Smart contends that “it would be practically impossible” for Judge Grandsaert to be unbiased when he heard and ruled on the Faretta motion. However, we have very carefully reviewed the transcript of the Faretta hearing and have found absolutely no evidence of bias. Smart also argues that the denial of his Faretta motion is, in and of itself, evidence that Judge Grandsaert was biased in favor of the prosecution. Smart reasons that error is more likely to occur during a trial when the defendant represents himself than if he is represented by counsel. Therefore, Smart contends, Judge Grandsaert denied the Faretta motion in order increase the likelihood that the jury would return an error-free finding that Smart was sane when the offenses were committed and would thereby deprive Smart of the opportunity to obtain a reversal of the judgment. We reject this remarkably irrational argument. To the extent any judge is motivated by an intention to provide a fair, error-free, trial, that motivation is not evidence of bias.

To summarize, we hold that Smart’s due process claim is not properly presented by this writ petition and the evidence submitted in support of the petition does not support the allegations that Smart’s due process rights were violated when Judge Grandsaert heard and ruled on the Faretta motion.

D. Statutory Right to Judicial Disqualification

Smart attempts to utilize his writ petition as a vehicle by which to retroactively disqualify Judge Grandsaert pursuant to the statutory procedure for disqualifying a judge (the disqualification statute) which is set forth in Code of Civil Procedure sections 170, et seq. He asks that we treat his petition as a “statement of disqualification,” and contends that he has not waived his statutory right to disqualify Judge Grandsaert since he has raised the issue of disqualification at the earliest practicable opportunity.
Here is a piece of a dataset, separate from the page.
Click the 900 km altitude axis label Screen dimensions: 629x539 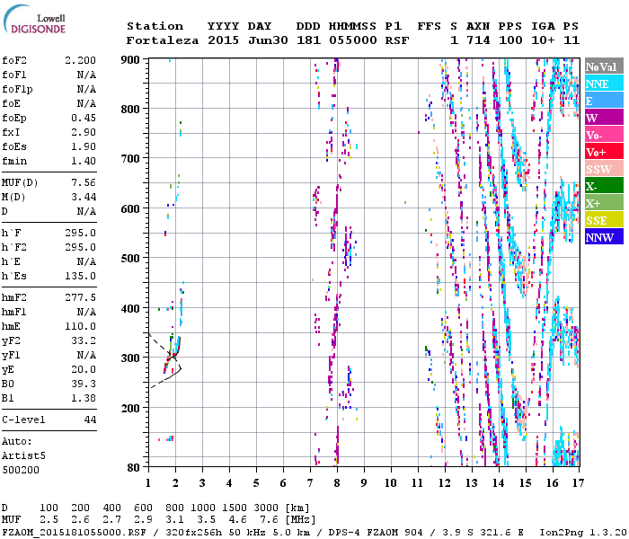131,59
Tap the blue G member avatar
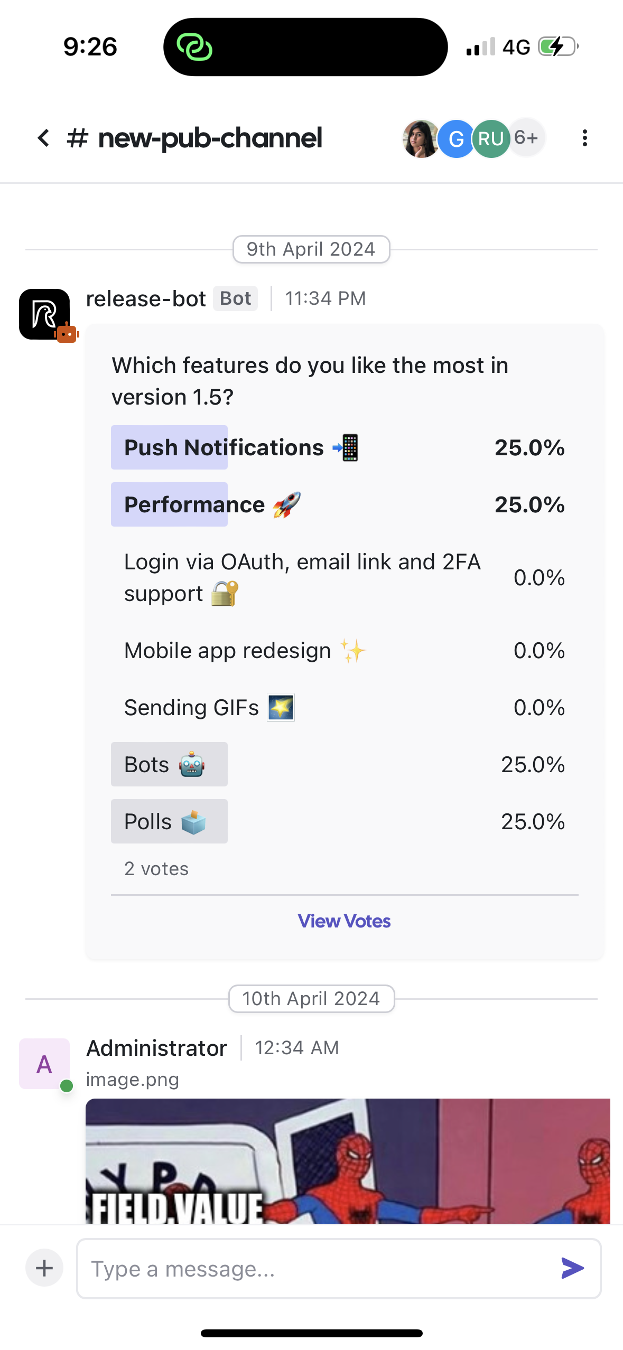Image resolution: width=623 pixels, height=1350 pixels. (x=455, y=139)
Smart further contends that, because Judge Grandsaert must be retroactively disqualified, the May 4, 2005, Faretta order and all orders which followed it must be set aside.

References to sections 170.1–170.5 are to the Code of Civil Procedure.

Smart fails to provide authority to support his contention that he can invoke the disqualification statute to collaterally attack the judgment. We seriously doubt that he can. By its plain language and express terms, that statute applies to pending proceedings. For example, section 170.3, subdivision (a)(1), states that if a judge determines that he or she is disqualified, he or she is required to “notify the presiding judge of the court of his recusal and shall not further participate in the proceeding . . . unless his or her disqualification is waived by the parties . . . .” (Emphasis added.) The statute further provides that if a judge who should disqualify himself fails or refuses to do so, a party may file a statement of disqualification pursuant to which he or she “object[s] to the hearing or trial before the judge . . . .” (§ 170.3, subd. (c)(1).) This statement of disqualification must be personally served on the challenged judge who then has a limited time in which to respond to it. (Ibid.) These provisions are clearly designed to apply to a pending proceeding and, indeed, cannot be applied outside that context without modification and adaptation.

“Proceeding” is defined as “the action, case, cause, motion, or special proceeding to be tried or heard by the judge.” (§ 170.5, subd (f), emphasis added.)

Furthermore, the disqualification statute is designed to ensure that disqualification issues are resolved early and with finality. Thus, “[t]he determination of the question of the disqualification of a judge is not an appealable order” and can only be reviewed by writ of mandate filed and served within 10 days of the determination. (§ 170.3, subd. (d).) This requirement serves the “dual purpose of promoting ‘judicial economy’ and ‘fundamental fairness’ ” by requiring the timely seeking of a writ of mandate. (People v. Hull (1991) 1 Cal.4th 266, 272-273.) It requires “ ‘“speedy review of a disqualification ruling, since permitting that ruling to be attacked later on appeal of the judgment could invalidate every ruling made by the trial court judge after the disqualification motion was denied.” (People v. Brown (1993) 6 Cal.4th 322, 333, fn 8.)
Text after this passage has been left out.